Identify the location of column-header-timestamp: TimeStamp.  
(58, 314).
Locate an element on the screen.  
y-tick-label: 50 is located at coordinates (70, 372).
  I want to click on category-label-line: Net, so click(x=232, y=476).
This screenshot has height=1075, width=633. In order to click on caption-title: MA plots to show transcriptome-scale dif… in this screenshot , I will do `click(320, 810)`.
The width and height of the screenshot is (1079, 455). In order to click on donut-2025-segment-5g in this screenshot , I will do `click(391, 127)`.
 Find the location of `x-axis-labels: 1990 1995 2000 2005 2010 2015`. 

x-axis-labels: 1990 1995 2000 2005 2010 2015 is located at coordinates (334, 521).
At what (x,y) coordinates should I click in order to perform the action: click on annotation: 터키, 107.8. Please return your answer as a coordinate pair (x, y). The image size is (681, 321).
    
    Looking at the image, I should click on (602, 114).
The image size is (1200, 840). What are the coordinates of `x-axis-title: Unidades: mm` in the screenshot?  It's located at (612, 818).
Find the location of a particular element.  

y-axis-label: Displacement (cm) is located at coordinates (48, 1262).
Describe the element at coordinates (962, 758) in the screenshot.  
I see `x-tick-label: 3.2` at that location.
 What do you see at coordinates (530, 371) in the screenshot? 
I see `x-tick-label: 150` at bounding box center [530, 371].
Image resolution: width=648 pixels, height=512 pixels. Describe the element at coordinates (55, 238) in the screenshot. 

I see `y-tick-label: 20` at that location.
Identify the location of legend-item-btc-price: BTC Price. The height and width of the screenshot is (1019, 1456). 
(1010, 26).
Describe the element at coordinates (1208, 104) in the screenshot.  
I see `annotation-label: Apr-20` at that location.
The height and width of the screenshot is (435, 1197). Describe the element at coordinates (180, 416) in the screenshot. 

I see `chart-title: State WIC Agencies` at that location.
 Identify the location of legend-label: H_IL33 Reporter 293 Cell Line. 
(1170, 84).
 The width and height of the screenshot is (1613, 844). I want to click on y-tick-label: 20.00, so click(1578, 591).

Task prompt: Format the records from the line containing "Describe the element at coordinates (962, 758)" through the end of the records as a JSON list of strings, one string per line, with blank lines omitted.

Result of the exercise:
[
  "Describe the element at coordinates (962, 758) in the screenshot.  ",
  "I see `x-tick-label: 3.2` at that location.",
  " What do you see at coordinates (530, 371) in the screenshot? ",
  "I see `x-tick-label: 150` at bounding box center [530, 371].",
  "Image resolution: width=648 pixels, height=512 pixels. Describe the element at coordinates (55, 238) in the screenshot. ",
  "I see `y-tick-label: 20` at that location.",
  "Identify the location of legend-item-btc-price: BTC Price. The height and width of the screenshot is (1019, 1456). ",
  "(1010, 26).",
  "Describe the element at coordinates (1208, 104) in the screenshot.  ",
  "I see `annotation-label: Apr-20` at that location.",
  "The height and width of the screenshot is (435, 1197). Describe the element at coordinates (180, 416) in the screenshot. ",
  "I see `chart-title: State WIC Agencies` at that location.",
  " Identify the location of legend-label: H_IL33 Reporter 293 Cell Line. ",
  "(1170, 84).",
  " The width and height of the screenshot is (1613, 844). I want to click on y-tick-label: 20.00, so click(1578, 591)."
]